Les offices que les moines de Montheron devaient dire pour la famille étaient concentrés le premier lundi du mois, comme on peut le lire dans la suite de l’acte: En premier; chaque premier lundi [du mois], nous dirons, lors de la grand-messe, la collecte [prière dite entre le Gloria et l’Epître] suivante: «Etendez la main, Seigneur, et assurez à vos serviteurs le secours divin, pour qu’ils vous cherchent de tout leur cœur et qu’ils voient exaucer leurs demandes légitimes». Il s’agit d’une collecte spéciale pour le salut des vivants, ici en commémoration d’Henri, de ses enfants, de sa femme, de ses descendants et de tous les siens. Ensuite, ce même lundi, chaque moine prêtre devra célébrer sa messe [privée] avec application et dévotement, en disant aussi la collecte précitée. Puis, après cette messe, nous dirons une messe de requiem à haute voix, à la fin de laquelle nous ferons la commémoraison et la station dans le chœur, sur le tombeau d’Henri et de ses parents. Finalement, après nos vêpres, nous devrons chanter les vêpres et les vigiles des défunts.

Dès lors, toute la liturgie du premier lundi du mois est consacrée à Henri et à sa famille qui recueillent toutes les prières des moines. On relèvera surtout les prières que les moines devaient dire sur le tombeau vide d’Henri, alors que celui-ci était bien vivant, sillonnant les Etats de Savoie au service de son prince. Une façon, ici encore, d’anticiper remarquablement sa mort. Les parents d’Henri étaient, par contre, déjà morts et enterrés dans l’abbaye.

Tous ces services qu’Henri demandait aux moines n’étaient pas gratuits. Celui-ci donnera,sous forme d’aumône, 200 écus d’or du roi [c’est-à-dire frappés à l’effigie du roi] : il en donnera 100 de main à main, qui seront utilisés par l’abbé et les religieux pour des achats de rentes; les 100 autres seront assignés pour obtenir une rente annuelle de 200 livres, qui seront distribuées aux moines qui diront les offices précités, à raison de vingt sous chaque lundi, pour améliorer leur habillement. Henri donne encore les cens, les rentes, le froment, l’avoine, le cheval et l’argent qu’il possédait à Etagnières, à Bussens, à Morrens et à Cheseaux.

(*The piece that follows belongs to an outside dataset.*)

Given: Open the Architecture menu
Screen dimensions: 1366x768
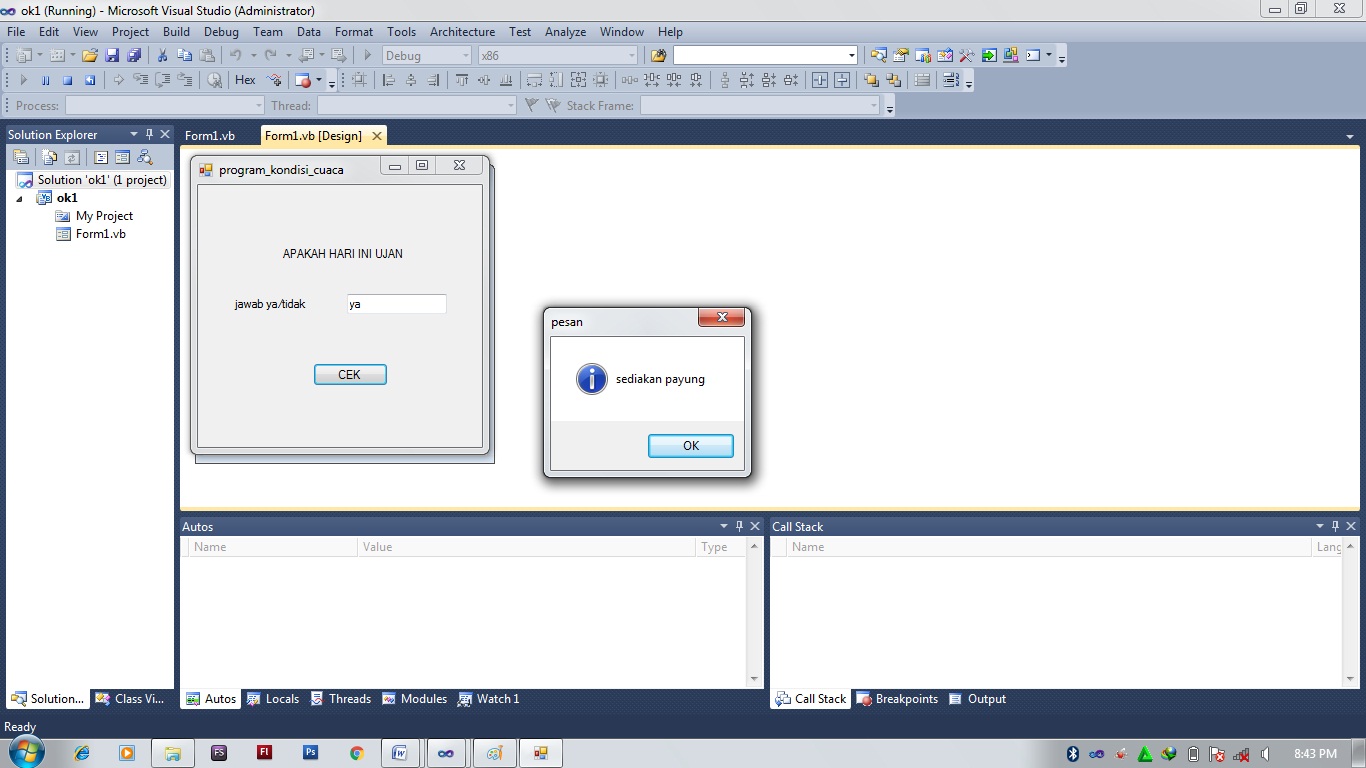Looking at the screenshot, I should coord(462,31).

Nous sommes, avec cet exemple, au cœur de ce que les historiens appellent «les échanges sacrés», soit les liens étroits qui, au Moyen Âge, liaient les monastères aux seigneurs environnants, à travers les questions de salut de l’âme et d’aumônes plus ou moins déguisées. Dans cette optique, l’attitude d’Henri n’est pas exceptionnelle, mais, à notre connaissance, aucune autre famille n’accaparait à ce point l’attention des moines de Montheron, dans la première moitié du XVe siècle.

Jean-Luc Rouiller

1 Cette charte a été éditée, en grande partie, par Jean-Daniel Morerod, «Les dispositions patrimoniales et funéraires d’un compagnon de Ripailles, Henri de Colombier», dansAmédée VIII – Félix V premier duc de Savoie et pape (7383-1457), Lausanne 1992, p. 293-295 (Bibliothèque historique vaudoise, n° 103).